As shown in Table 12, the mice in the normal control group were not infected by the virus such that their hemagglutination titers were 0. Compared with the normal control group, the lung hemagglutination titer of the virus control group were notably increased (P≤0.01) at 24 h and 48 h post-infection. Compared with the virus control group, the lung hemagglutination titers of the oseltamivir phosphate group, the peramivir I.V. injection group, and the peramivir inhaler groups I˜III were all notably decreased (P≤0.01) at 24 h and 48 h post-infection. The results showed that administration of peramivir DPI at 2 h post-infection can effectively decrease the titer of the influenza A virus in the lungs of mice, indicating that it has a significant antivirus effect and a notable dose-effect relationship; meanwhile, the drug efficacy of the 0.9 mg/kg peramivir DPI was superior to that of the peramivir sodium chloride injection (10 mg/kg) and the oseltamivir phosphate capsule (10 mg/kg).

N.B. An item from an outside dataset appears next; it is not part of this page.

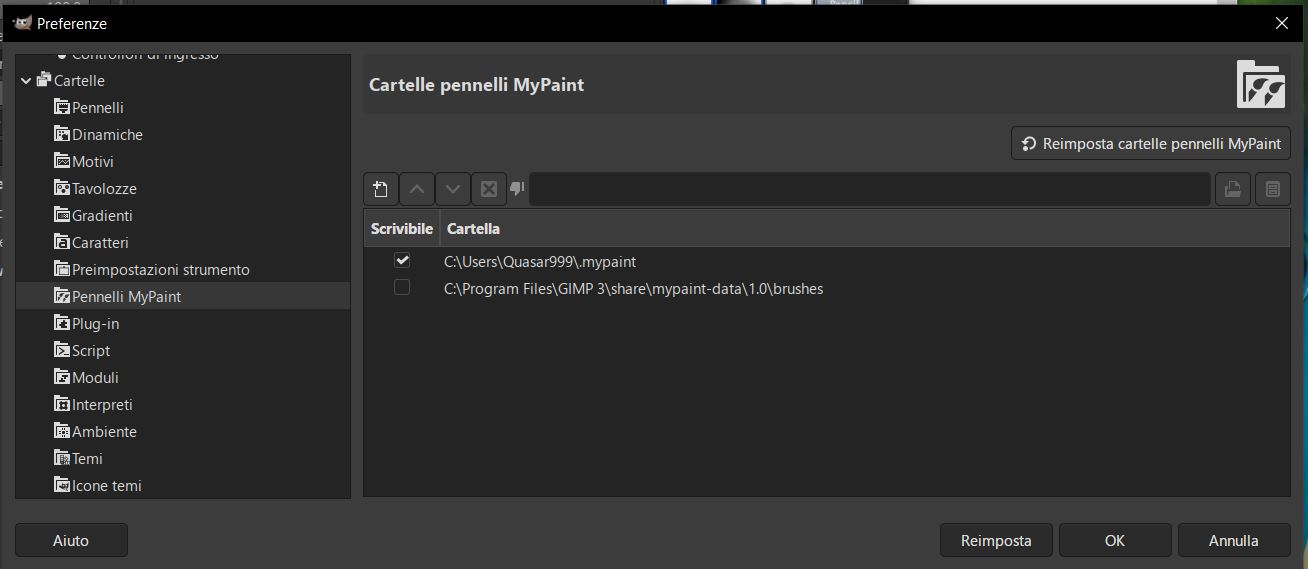Enable writable for GIMP 3 brushes folder
Image resolution: width=1308 pixels, height=569 pixels.
coord(402,288)
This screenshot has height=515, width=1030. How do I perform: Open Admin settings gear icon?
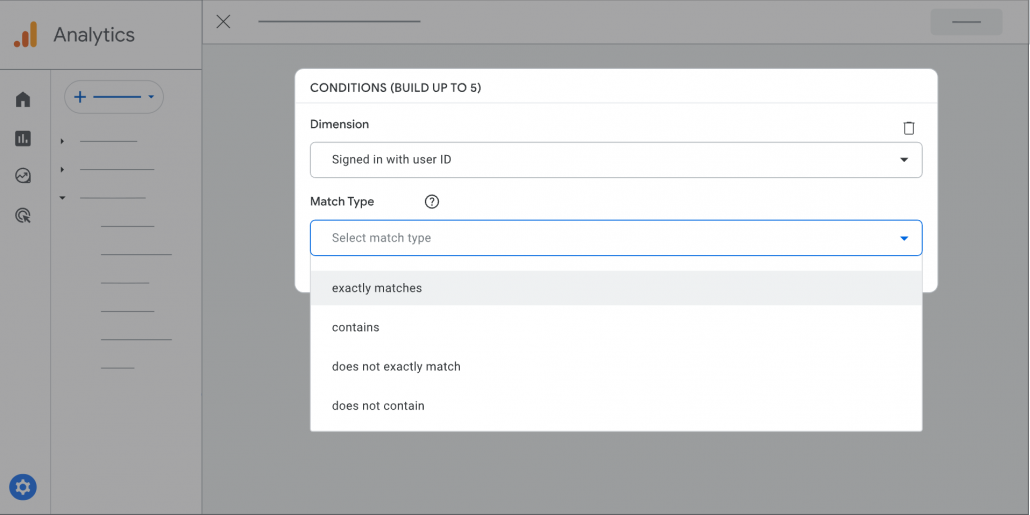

What have been described above are only preferred embodiments of the present disclosure, not intended for limiting the substantive scope of the present disclosure. The substantive technical content of the present disclosure is broadly defined in the appended claims. Any technical entity or method accomplished by others with a completely identical scope as defined in the appended claims is an equivalent modification to the present disclosure, which shall fall into the scope of the appended claims of the disclosure.

Claims

1. A peramivir dry powder inhaler, comprising: dry powder of a peramivir active pharmaceutical ingredient API or an acceptable salt or hydrate of the peramivir API, wherein a dry powder loading capacity of a single-dose preparation ranges from 5 to 30 mg; and particle size distribution D10 of the dry powder ranges from 1.3 μm to 3 μm, particle size distribution D50 of the dry powder ranges from 3 μm to 6 μm, and particle size distribution D90 of the dry powder ranges from 6 to 13 μm.

2. The peramivir dry powder inhaler according to claim 1, wherein the dry powder has an angle of repose ranging from 33° to 37°, preferably 34°, 35°, 36°; a bulk density of 0.23˜0.28 g/cm3, preferably 0.24, 0.25, 0.26, 0.27 g/cm3; and a tapped density of 0.39˜0.44 g/cm3, preferably 0.40, 0.41, 0.42, 0.43 g/cm3.

3. The peramivir dry powder inhaler according to claim 1, wherein the Carr's flowability index of the dry powder ranges from 58 to 65, preferably 59, 60, 61, 62.

4. The peramivir dry powder inhaler according to claim 1, wherein the percentage of the dry powder with a fine powder fraction FPF less than 4.46 μm is greater than 30% and less than 45%, preferably 32%, 33%, 34%, 35%, 36%, 37%, 38%, 40%, 41%, more preferably ranging from 34% to 38%.

5. The peramivir dry powder inhaler according to claim 1, wherein the dry powder has an aerodynamic particle size greater than 2.5 μm and less than 3.6 μm, preferably ranging from 2.8 μm to 3.5 μm or from 2.6 μm to 3.1 μm or from 2.9 μm to 3.4 μm, and more preferably from 3.0 μm to 3.2 μm or from 3.1 μm to 3.3 μm.

6. The peramivir dry powder inhaler according to claim 1, wherein the particle size distribution D10 of the dry powder ranges from 1.3 μm to 2.0 μm, preferably 1.4 μm, 1.5 μm, 1.6 μm, 1.7 μm, 1.8 μm, 1.9 μm, 2.1 μm; the particle size distribution D50 is preferably 3.5 μm, 4.5 μm, 5 μm, 5.5 μm; and the particle size distribution D90 is preferably 6.2 μm, 6.5 μm, 7 μm, 7.5 μm, 7.8 μm, 8.0 μm, 8.4 μm, 9.0 μm, 10 μm, 11 μm, 12 μm.

7. The peramivir dry powder inhaler according to claim 1, wherein the dry powder inhaler is prepared by a peramivir trihydrate.

8. A peramivir dry powder inhaler preparation, wherein the dry powder according to claim 1 is prepared into a capsule dosage form, a niosome dosage form, or a depot dosage form, wherein a dry powder loading capacity of each unit of dosage form ranges from 5 to 30 mg, preferably 20 mg.

9. A method of preparing the peramivir dry powder inhaler according to claim 1, comprising: jet milling a peramivir trihydrate at a feed pressure 0.4˜0.55 MPa and a milling pressure 0.4˜0.6 MPa, whereby to obtain a dry powder.